I have friends who live in communities that have been ravaged by fentanyl. I've heard heartbreaking stories of people who have lost their parents, their friends, their children, to a lethal drug addiction that they could not control.
And these stories aren't rare, either. In 2022, 73,654 Americans died from a fentanyl overdose. This drug is ripping apart communities and families.
Which is a long-winded way of saying that I absolutely support the government cracking down on fentanyl dealers, including deporting dealers who are not American citizens.

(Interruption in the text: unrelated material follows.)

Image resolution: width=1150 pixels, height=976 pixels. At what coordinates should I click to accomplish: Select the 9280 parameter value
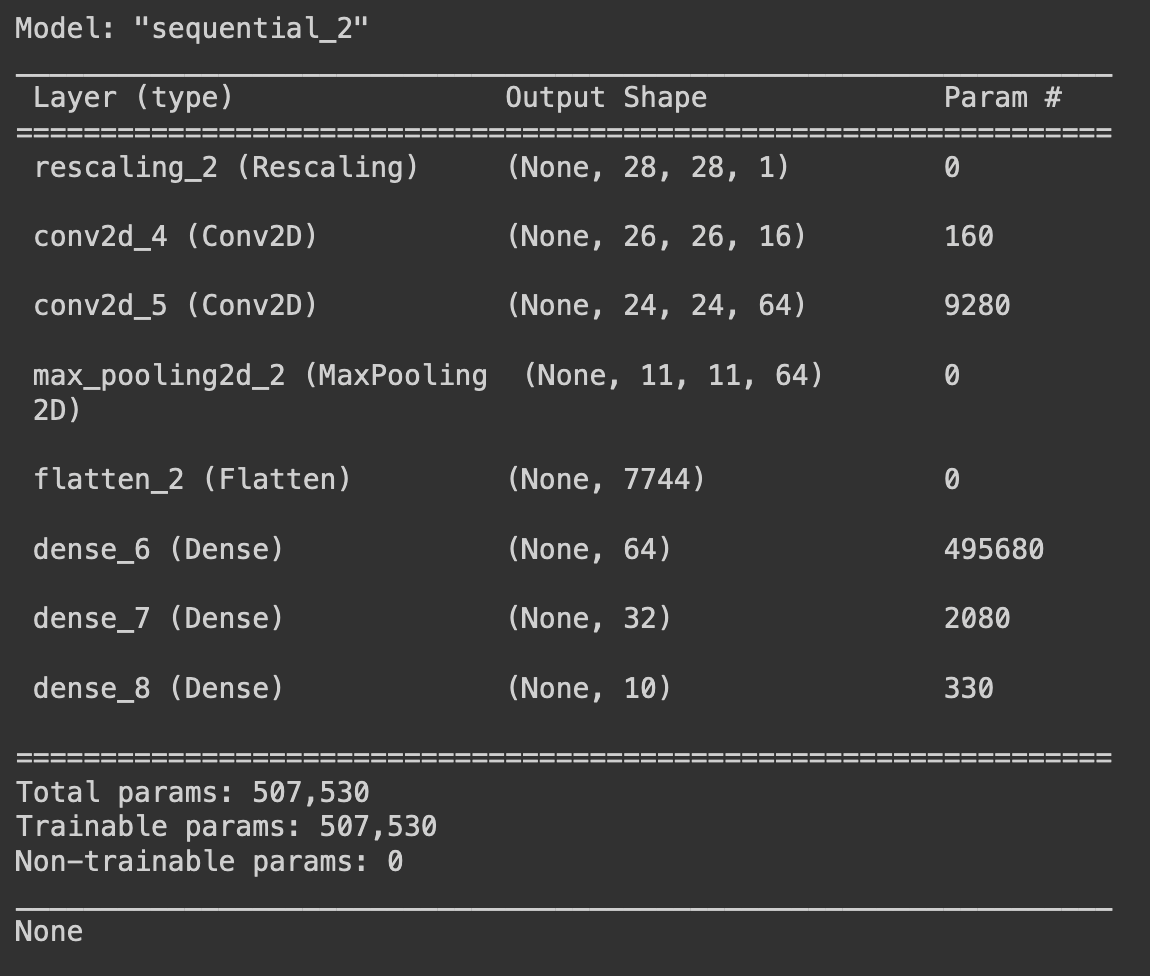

And yet, for all that, there's something ghoulish about the Trump administration's treatment of Virginia Basora-Gonzalez, an immigrant from the Dominican Republic who was convicted of trafficking fentanyl. I obviously don't mean her deportation. I mean the Ghibli-style image that the administration posted on X, of Basora-Gonzalez crying as she was handcuffed. There's something about mocking a woman's suffering for political gain that runs—or ought to run—counter to our highest ideals.
This ghoulish behavior is especially jarring because it didn't used to be the way of the GOP. For decades, Republicans coupled a tough-on-crime ethic with a deep compassion for the individual. While cracking down on illegal immigration, Ronald Reagan also said that "Illegal immigrants in considerable numbers have become productive members of our society and are a basic part of our workforce." George W. Bush went even further, saying that, "we must remember that the vast majority of illegal immigrants are decent people who work hard, support their families, practice their faith, and lead responsible lives. They are a part of American life."
Both men were willing to get tough on illegal immigration for the good of the country, but they never let their hawkish policy blind them to the fundamental dignity of the men and women who came here illegally. They carried in their hearts a deep respect for every man and woman, including illegal immigrants and violent criminals, who they nonetheless believed to be made in God's own image. I have a hard time imagining either man encouraging his base to laugh at a woman's suffering the way that Trump has.
It's not just Trump, of course. In many ways, schadenfreude is the emotion of our time. The cancel culture that dominated our online discourse for the past ten years was driven in large part by our human penchant for cruelty. Former canceler Barrett Wilson reveals that he felt "gleeful savagery" as he tore apart peoples' lives for minor misdeeds. He and other cancelers caused "destruction and human suffering," which they often had to selectively forget in order to maintain their self-conception that they were the good guys.
As social psychologist Jonathan Haidt says, the shared outrage of a cancellation mob has a peculiar sweetness to it. "Shared anger bonds you together…If you’re outraged at President Trump and sharing that with other people, that’s pleasant." Shared outrage can be like an electric current, surging through us and binding us together. It can be, in Wilson's words, "exhilarating".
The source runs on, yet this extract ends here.